Two other members of the CNM (not involved in the ongoing scandal) resigned at the same time than Velásquez leaving Baltasar Morales as the only remaining member of the CNM out of seven to not having been forced to resign or having been suspended. This is however probably only a matter of time before Morales being forced to resign as he has been, in his turn, incriminated in an influence peddling case by audio recordings released over recent days. The recordings confirmed what had been revealed in last December by the IDL Reporteros investigative website: a meeting was held in February 2017 in the house of Guido Aguila with Morales and Héctor Becerril (an influential Fujimorista congressman and self-proclaimed champion of the fight against corruption) in order to arrange the election of Julio Gutiérrez Pebe, a Fujimorista ally, as the new president of the CNM. Ultimately, it was Aguila himself who was elected at the head of the CNM with Gutiérrez Pebe being elected vice president.
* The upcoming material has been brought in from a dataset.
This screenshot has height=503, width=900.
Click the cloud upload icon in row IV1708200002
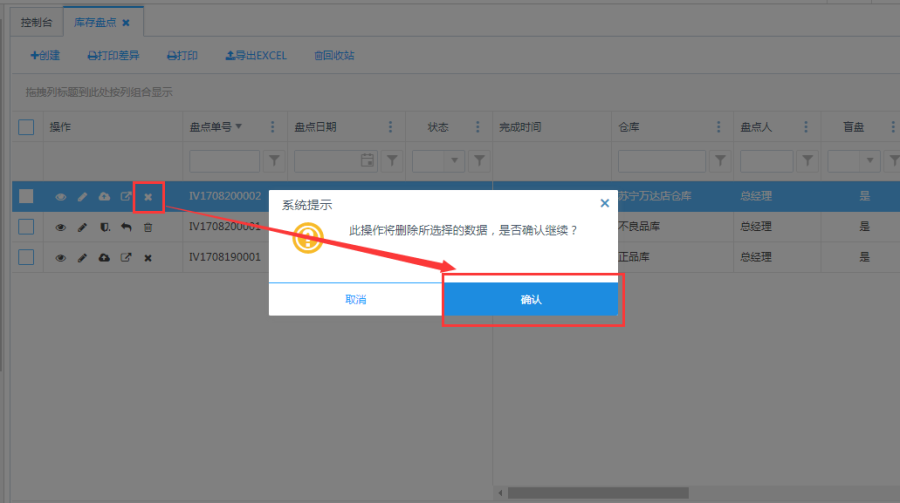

Incidentally, Becerril’s wife was hired as an attorney by the CNM in September 2017 while Aguila’s brother was himself hired by a Fujimorista congressman.
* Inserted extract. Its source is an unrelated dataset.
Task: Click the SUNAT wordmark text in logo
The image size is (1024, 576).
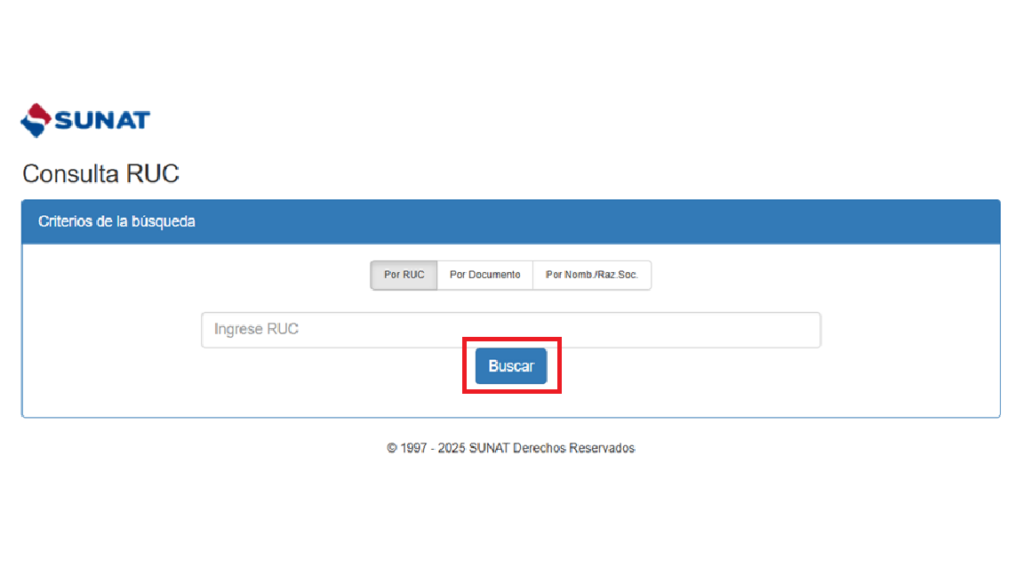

So, a chief justice, basically the whole bench of the CNM, several high ranking magistrates and the head of the electoral office have all being forced to resign in less than two weeks. And this is possibly only the beginning as additional audio recordings are expected to be released in the next days.

This is happening less than six months after the resignation of President Pedro Pablo Kuczynski, involved in the Odebrecht corruption case and in a scandal of vote-buying to prevent his impeachment. His successor Martín Vizcarra has seen his approvals quickly collapsing from 57% at the time of his inauguration to only 29% in the most recent polls, conducted before the first audio recordings had been released.

Heresi’s resignation from the ministry of justice is the third resignation of a minister in less than four months. Minister of production Daniel Córdoba Cayo resigned in last April after having been secretly caught on video negotiating with fishermen unions the suspension of their strike in return for the firing of Córdoba Cayo’s own vice minister. Finance Minister David Tuesta (the fourth person to hold the finance portfolio since 2016) resigned for his part in last May over disagreement with Vizcarra concerning the economic policy.

Vizcarra has promised to push a comprehensive reform of the Peruvian judicial system which could be put to referendum if the Fujimorista-controled Congress refuses to vote for.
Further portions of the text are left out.